Check whether corrective movements (overshoot or distance corrections) occurred and increase the corresponding counter if necessary.

_before_mujoco_step_callback(action: ndarray) None[source]

Apply the next action, i.e. it sets the jerk or acceleration, ensuring the minimum and maximum velocity and acceleration (for one cycle).

Parameters:

action – a numpy array of shape (num_movers * 2,), which specifies the next action (jerk or acceleration)

_check_for_other_collisions_callback()[source]

Check whether the object or mover collide with an obstacle.

Returns:

  • whether there is a collision (mover-obstacle or object-obstacle, bool)

  • a dictionary with keys obstacle_object_collision and obstacle_mover_collision that contains bool values indicating what type of collision occurred (mover-obstacle or object-obstacle)

_custom_xml_string_callback(custom_model_xml_strings: dict | None) dict[str, str][source]

For each mover, this callback adds actuators to the custom_model_xml_strings-dict, depending on whether the jerk or acceleration is the output of the policy.

Parameters:

custom_model_xml_strings – the current custom_model_xml_strings-dict which is modified by this callback

Returns:

the modified custom_model_xml_strings-dict

_reset_callback(options: dict[str, Any] | None = None) None[source]

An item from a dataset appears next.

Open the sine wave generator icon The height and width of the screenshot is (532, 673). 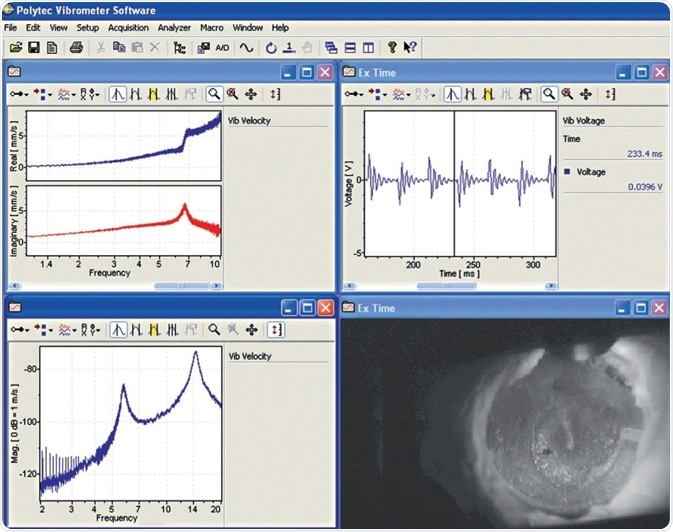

Reset the start position of mover and object and the object goal position and reload the model. It is ensured that the new start position of the mover is collision-free, i.e. no wall collision and no collision with the object. In addition, the object’s start position is chosen such that the mover fits between the wall and the object. This is important to ensure that the object can be pushed in all directions.

It is also possible to explicitly specify start positions for mover and object, as well as the object’s goal position by using the keys ‘mover_xy_start_pos’, ‘object_xy_start_pos’, and ‘object_xy_goal_pos’ in the options-dict (each numpy arrays of shape (2,)). The start position of mover and object are sampled uniformly at random if the corresponding key is not in the options-dict. Note that there is no check whether mover or object collide with an obstacle due to computational efficiency. Since min and max x,y start positions of object and mover are chosen such that a collision with the obstacle cannot occur if the start positions are randomly sampled. In addition, if the object’s start position is specified by the user, the distance to the mover is not checked.

Parameters:

options – can be used to specify start positions for mover and object and a goal position for the object (keys: ‘mover_xy_start_pos’, ‘object_xy_start_pos’, ‘object_xy_goal_pos’)

close() None[source]

Close the environment.

compute_reward(achieved_goal: ndarray, desired_goal: ndarray, info: dict[str, Any] | None = None) ndarray | float[source]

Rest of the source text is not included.